**THE EXERCISE**
Rewrite all of the material below with every instance of "screenshot" changed to "screen capture", keeping everything else the same.

**TASK MATERIAL**
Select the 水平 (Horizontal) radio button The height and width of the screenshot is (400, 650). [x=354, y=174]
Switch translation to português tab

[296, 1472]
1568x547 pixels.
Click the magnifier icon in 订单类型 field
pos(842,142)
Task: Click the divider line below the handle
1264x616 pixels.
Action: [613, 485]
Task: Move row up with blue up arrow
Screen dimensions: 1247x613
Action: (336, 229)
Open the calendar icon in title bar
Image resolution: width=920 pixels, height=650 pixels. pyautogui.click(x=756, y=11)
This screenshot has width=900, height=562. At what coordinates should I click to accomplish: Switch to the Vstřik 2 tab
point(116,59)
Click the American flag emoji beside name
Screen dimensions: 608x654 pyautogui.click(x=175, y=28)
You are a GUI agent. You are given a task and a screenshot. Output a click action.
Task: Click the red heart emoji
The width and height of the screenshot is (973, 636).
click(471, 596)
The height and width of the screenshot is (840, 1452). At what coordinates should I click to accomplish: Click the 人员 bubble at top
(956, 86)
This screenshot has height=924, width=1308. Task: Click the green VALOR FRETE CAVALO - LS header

**TASK OUTPUT**
Select the 水平 (Horizontal) radio button The height and width of the screen capture is (400, 650). [x=354, y=174]
Switch translation to português tab

[296, 1472]
1568x547 pixels.
Click the magnifier icon in 订单类型 field
pos(842,142)
Task: Click the divider line below the handle
1264x616 pixels.
Action: [613, 485]
Task: Move row up with blue up arrow
Screen dimensions: 1247x613
Action: (336, 229)
Open the calendar icon in title bar
Image resolution: width=920 pixels, height=650 pixels. pyautogui.click(x=756, y=11)
This screen capture has width=900, height=562. At what coordinates should I click to accomplish: Switch to the Vstřik 2 tab
point(116,59)
Click the American flag emoji beside name
Screen dimensions: 608x654 pyautogui.click(x=175, y=28)
You are a GUI agent. You are given a task and a screen capture. Output a click action.
Task: Click the red heart emoji
The width and height of the screen capture is (973, 636).
click(471, 596)
The height and width of the screen capture is (840, 1452). At what coordinates should I click to accomplish: Click the 人员 bubble at top
(956, 86)
This screen capture has height=924, width=1308. Task: Click the green VALOR FRETE CAVALO - LS header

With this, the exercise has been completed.